Black and Latino voters, the state NAACP, and Common Cause are suing over districts drawn in 2023 and used in last year’s elections. 

Two separate lawsuits filed in December 2023 –  the first over congressional districts and the second over congressional and legislative districts – were consolidated for the trial that begins Monday in Winston-Salem. 

The focus is on six of 14 congressional districts, nine of 120 state House districts, and five of 50 state Senate districts. 

The lawsuit contends Republicans “drew minority voters into and out of districts based on their race” to decrease minority voting power and increase Republican power. 

During the 2023 redistricting debates in the legislature, Republicans said repeatedly that they did not use racial data in creating the districts. The Senate redistricting criteria allowed partisan advantage to be considered. 

In court filings, lawyers for Republican legislators suggested that the lawsuits dress partisan gerrymandering claims “in racial garb.”

The state Supreme Court and the US Supreme Court have ruled that they do not have a role in judging partisan gerrymandering. That leaves racial gerrymandering as a key reason North Carolina election district maps  can be challenged.

The trial will produce no evidence of racial motive, the Republicans’ lawyers wrote. 

“Legislative denials of racial motive may be discredited only based on compelling, contrary evidence. None is available.”

The shape of congressional and legislative districts helps determine which party holds power in Raleigh and in Washington. 

Using a congressional district map drawn by a special master for the 2022 elections, Democrats won seven of the state’s 14 congressional seats and Republicans won seven.  

Republican legislators were able to redraw the map for last year’s elections. The 2024 districts produced a North Carolina congressional delegation of 10 Republicans and four Democrats. 

“Redistricting is about power.
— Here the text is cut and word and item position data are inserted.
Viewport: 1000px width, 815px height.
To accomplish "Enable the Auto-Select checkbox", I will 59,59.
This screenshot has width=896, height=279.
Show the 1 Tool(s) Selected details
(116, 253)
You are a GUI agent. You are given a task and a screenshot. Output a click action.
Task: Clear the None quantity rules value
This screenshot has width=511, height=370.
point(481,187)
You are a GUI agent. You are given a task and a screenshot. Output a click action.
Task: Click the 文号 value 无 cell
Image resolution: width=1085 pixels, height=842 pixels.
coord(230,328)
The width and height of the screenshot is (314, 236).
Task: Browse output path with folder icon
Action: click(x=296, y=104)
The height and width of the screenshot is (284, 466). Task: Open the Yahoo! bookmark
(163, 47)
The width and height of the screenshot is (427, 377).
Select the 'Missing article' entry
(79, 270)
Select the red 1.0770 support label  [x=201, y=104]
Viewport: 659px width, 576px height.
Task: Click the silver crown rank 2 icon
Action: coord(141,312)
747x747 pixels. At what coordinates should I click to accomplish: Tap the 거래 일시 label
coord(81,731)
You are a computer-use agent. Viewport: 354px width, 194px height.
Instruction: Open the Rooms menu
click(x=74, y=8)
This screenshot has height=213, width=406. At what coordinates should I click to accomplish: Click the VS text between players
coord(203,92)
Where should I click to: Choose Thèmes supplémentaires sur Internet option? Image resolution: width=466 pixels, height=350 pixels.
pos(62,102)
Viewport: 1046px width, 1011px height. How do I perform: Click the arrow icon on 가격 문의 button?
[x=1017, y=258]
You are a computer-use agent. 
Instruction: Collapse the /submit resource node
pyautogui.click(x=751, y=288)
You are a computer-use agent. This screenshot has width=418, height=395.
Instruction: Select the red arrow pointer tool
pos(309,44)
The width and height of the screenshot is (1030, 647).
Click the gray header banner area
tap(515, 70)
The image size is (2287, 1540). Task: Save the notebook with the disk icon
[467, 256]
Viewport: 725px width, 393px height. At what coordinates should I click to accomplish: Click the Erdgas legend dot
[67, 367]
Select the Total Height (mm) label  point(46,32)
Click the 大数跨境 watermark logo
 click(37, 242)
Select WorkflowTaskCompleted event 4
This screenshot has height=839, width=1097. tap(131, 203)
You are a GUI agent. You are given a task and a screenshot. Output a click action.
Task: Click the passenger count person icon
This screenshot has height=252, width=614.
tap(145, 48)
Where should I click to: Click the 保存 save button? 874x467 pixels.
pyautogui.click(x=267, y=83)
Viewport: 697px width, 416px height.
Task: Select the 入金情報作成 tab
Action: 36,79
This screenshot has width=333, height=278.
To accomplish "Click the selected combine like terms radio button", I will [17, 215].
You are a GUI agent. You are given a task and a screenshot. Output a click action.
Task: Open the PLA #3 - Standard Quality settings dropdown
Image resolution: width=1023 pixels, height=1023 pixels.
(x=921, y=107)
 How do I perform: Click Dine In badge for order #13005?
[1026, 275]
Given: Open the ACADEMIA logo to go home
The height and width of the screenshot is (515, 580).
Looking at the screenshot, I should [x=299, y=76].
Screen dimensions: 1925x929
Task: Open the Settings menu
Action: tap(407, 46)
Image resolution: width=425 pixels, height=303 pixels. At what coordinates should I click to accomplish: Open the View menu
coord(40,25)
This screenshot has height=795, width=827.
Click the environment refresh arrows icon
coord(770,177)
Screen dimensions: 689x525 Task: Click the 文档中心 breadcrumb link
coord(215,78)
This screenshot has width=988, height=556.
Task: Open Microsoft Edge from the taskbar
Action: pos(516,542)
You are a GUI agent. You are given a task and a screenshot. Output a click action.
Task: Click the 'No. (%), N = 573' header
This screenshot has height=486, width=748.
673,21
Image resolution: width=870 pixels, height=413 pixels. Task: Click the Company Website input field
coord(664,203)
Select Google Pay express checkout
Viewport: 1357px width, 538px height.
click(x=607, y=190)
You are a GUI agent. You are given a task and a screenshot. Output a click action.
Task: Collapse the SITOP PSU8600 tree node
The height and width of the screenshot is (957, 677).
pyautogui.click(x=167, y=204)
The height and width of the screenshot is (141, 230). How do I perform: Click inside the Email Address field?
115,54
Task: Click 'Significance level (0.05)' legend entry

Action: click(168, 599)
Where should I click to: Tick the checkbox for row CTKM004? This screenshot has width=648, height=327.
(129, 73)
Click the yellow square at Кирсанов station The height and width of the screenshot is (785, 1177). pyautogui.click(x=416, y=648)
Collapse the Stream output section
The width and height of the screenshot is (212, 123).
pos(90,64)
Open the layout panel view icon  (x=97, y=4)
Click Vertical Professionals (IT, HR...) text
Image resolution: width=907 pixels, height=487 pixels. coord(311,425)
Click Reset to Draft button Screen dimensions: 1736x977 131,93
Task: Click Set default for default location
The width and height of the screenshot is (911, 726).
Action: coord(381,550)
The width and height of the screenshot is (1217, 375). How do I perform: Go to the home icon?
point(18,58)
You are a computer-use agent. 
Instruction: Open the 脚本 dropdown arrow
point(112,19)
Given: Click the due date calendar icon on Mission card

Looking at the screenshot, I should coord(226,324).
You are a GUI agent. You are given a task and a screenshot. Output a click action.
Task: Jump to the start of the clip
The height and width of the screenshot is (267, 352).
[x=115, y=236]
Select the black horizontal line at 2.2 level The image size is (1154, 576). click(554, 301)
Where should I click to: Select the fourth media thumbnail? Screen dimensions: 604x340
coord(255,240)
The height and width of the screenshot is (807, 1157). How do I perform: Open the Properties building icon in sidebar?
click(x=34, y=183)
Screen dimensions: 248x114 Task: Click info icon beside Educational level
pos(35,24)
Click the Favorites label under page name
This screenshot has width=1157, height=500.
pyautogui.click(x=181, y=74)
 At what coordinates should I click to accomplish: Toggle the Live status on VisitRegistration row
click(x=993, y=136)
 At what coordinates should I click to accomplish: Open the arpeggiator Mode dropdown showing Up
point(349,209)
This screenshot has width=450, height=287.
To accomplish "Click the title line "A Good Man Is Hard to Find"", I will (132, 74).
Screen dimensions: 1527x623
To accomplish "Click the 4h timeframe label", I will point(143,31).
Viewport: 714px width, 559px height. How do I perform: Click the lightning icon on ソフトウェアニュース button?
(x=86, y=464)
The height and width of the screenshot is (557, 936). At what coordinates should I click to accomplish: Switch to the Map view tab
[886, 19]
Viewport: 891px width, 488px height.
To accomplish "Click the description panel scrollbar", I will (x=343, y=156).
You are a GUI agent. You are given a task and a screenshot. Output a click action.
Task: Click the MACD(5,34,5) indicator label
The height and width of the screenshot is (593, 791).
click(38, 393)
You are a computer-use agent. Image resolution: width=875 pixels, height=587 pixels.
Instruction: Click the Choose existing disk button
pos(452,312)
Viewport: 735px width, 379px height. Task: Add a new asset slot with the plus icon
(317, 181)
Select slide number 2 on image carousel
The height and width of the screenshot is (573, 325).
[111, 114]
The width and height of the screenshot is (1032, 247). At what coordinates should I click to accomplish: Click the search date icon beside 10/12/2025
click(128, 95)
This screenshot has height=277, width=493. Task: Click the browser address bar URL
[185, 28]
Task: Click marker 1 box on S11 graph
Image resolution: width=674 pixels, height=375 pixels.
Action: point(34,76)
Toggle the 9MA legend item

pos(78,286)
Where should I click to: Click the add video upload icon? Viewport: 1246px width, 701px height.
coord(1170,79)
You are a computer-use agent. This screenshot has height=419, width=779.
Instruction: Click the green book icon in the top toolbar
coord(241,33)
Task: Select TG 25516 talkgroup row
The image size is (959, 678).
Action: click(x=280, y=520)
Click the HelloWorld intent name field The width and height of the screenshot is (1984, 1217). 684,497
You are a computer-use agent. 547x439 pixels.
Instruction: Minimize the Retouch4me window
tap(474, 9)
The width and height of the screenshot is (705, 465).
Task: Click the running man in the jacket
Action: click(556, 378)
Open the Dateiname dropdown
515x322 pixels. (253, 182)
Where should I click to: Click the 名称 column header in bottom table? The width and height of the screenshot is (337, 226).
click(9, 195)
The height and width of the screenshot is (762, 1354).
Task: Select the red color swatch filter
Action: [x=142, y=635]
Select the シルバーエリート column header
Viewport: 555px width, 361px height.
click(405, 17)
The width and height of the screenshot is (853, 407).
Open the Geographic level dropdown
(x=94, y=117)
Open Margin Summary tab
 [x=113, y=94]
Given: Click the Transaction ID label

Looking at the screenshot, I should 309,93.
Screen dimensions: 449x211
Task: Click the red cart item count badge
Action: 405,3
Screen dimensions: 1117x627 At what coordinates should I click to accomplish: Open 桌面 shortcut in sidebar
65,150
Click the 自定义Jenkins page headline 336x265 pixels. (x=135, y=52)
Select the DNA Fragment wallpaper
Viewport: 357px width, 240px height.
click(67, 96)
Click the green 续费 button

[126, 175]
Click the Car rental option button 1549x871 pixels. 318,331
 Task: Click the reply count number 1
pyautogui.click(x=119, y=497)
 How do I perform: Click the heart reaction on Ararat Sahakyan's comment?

Who gets it.  Who keeps it, and who ultimately gets left out,” Da’Quan Love, executive director of the state NAACP,  told reporters Thursday. 

“Too often, Black communities in our state are carved up, silenced, and sidelined by maps drawn not to represent us, but to restrict us,” he said.  “When politicians use gerrymandering to divide our neighborhoods and weaken our votes, they’re not just manipulating the process, they are rigging the outcomes.”

The lawsuit challenges Congressional District 1 in the northeast, Congressional District 5, which is mostly in the northwest, District 6 and District 10 in the Piedmont, and Districts 12 and 14 in Mecklenburg and counties to the west. 

In the Piedmont, Republican legislators sliced heavily Democratic Guilford County into pieces and divided them among majority-Republican districts. No Democrat, including Democratic incumbent, chose to run in the new Republican District 6. 

The Senate districts challenged are in Mecklenburg County and in the Eastern and northeastern parts of the state.

Two of the districts are the subject of a separate lawsuit where voters contend that counties that make up part of the Black Belt in eastern North Carolina were divided to dilute Black voting power. 

Senate district 8, which was redrawn to add majority Black neighborhoods in Wilmington to a predominately Republican district, is also part of the suit.

House districts challenged include those in the eastern and northeastern parts of the state, Forsyth, Wake, Vance, and Granville. 

The hoped-for outcome is for the court to require the legislature to redraw the maps, said Hilary Harris Klein, a lawyer with the Southern Coalition for Social Justice, told reporters this week.  The SCSJ is representing the state NAACP, Common Cause, and individual voters.